64歳です。減額されることを承知の上で、63歳の時に年金の繰上げ受給を手続きしました。幸い、今のところ働いていて収入もあります。 しかし、ここのところの物価高や、改めて将来のことを考えると、今の年金受給額では不安が募ります。いまさらながら、繰上げ受給した年金を増やすことはできないのでしょうか?
老齢基礎年金を増やすことはできません
老齢基礎年金の基になる国民年金保険料は、20歳から60歳まで40年間にわたって納めます。

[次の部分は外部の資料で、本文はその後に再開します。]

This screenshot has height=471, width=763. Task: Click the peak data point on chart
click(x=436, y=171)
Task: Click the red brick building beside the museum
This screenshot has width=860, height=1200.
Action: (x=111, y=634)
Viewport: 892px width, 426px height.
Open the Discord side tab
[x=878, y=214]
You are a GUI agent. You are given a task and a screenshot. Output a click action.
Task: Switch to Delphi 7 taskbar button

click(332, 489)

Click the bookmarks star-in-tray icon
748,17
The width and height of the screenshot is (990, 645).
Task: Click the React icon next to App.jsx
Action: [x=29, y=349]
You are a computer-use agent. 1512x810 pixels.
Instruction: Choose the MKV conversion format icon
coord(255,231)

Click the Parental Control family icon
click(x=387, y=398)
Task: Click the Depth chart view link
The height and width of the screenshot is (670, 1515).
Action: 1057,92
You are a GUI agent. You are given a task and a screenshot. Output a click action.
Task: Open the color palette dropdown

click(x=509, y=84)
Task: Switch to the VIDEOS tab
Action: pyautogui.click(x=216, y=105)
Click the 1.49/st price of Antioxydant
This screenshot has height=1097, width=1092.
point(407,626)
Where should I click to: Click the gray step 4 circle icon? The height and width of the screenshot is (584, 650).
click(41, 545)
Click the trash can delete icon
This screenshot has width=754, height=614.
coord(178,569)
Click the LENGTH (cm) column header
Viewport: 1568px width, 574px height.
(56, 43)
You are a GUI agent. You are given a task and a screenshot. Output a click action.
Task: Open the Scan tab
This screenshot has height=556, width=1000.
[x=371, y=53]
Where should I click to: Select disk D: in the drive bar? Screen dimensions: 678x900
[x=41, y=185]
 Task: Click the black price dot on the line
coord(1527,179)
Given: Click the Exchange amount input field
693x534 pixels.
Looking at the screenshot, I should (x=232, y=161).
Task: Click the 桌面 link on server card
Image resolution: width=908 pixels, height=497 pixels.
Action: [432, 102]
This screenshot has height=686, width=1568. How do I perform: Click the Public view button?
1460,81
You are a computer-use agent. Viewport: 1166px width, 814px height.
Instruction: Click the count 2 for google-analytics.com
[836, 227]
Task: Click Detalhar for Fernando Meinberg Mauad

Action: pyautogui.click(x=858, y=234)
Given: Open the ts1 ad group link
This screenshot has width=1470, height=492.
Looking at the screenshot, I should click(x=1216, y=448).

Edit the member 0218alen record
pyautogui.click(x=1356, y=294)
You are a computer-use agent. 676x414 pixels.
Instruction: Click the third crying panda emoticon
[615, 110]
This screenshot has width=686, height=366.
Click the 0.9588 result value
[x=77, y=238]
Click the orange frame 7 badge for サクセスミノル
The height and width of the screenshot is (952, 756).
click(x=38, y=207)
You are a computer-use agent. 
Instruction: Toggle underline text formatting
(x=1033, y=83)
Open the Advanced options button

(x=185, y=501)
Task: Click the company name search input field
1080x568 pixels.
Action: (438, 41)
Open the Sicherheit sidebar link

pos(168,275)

なお、20歳から60歳までの間、会社員として厚生年金保険料を納めていても、国民年金保険料を納めたことになります。 もし20歳から60歳までの間に、会社員でなく、国民年金保険料を納めていない時期が1ヶ月でもあれば、その分、老齢基礎年金が減ってしまうことになります(繰上げ受給による減額とはまた別)。 そのため、60歳から65歳の間に任意加入をすれば、国民年金保険料を納めていなかった時期を補うことができます。しかし、繰上げ受給をしてしまうとそれ以降任意加入することができなくなってしまいます。
国民年金基金も加入できない
60歳以後に国民年金基金に加入するためには、国民年金の任意加入が前提となります。しかし、年金の繰上げ受給をしてしまうと、国民年金の任意加入ができません。つまり、国民年金基金にも加入することができません。
厚生年金保険なら加入でき、増やすことができる
就職し、会社員になれば厚生年金保険に加入できます。厚生年金保険は70歳まで掛けることができます。会社勤めが1ヶ月でも長ければ、つまり厚生年金保険に掛けた期間が1ヶ月でも長ければ、老齢厚生年金の額を増やすことができます。 なお、年金の繰上げ受給を始めてから掛け始めた老齢厚生年金については、繰上げ受給による減額の対象にはなりません。 また、60歳以後に納めた厚生年金保険料は、老齢厚生年金の経過的加算部分の額にも反映します。(ただし上限があります)。経過的加算は65歳になってから受け取り開始です。 なお「個人事業主として働いているので、厚生年金保険には加入できない」という場合、自身で法人を作るという方法もあります。社長1人の会社でも厚生年金保険に加入することが義務となるからです。 65歳から70歳までの間、毎年9月1日現在、厚生年金保険に加入していると、10月分の老齢厚生年金の額が見直されます。 これを在職定時改定といいます。また厚生年金保険に加入しながら老齢厚生年金をもらっている人が、70歳になったときは、70歳の誕生日の翌月分の年金から額が見直されます。こちらは退職改定といいます。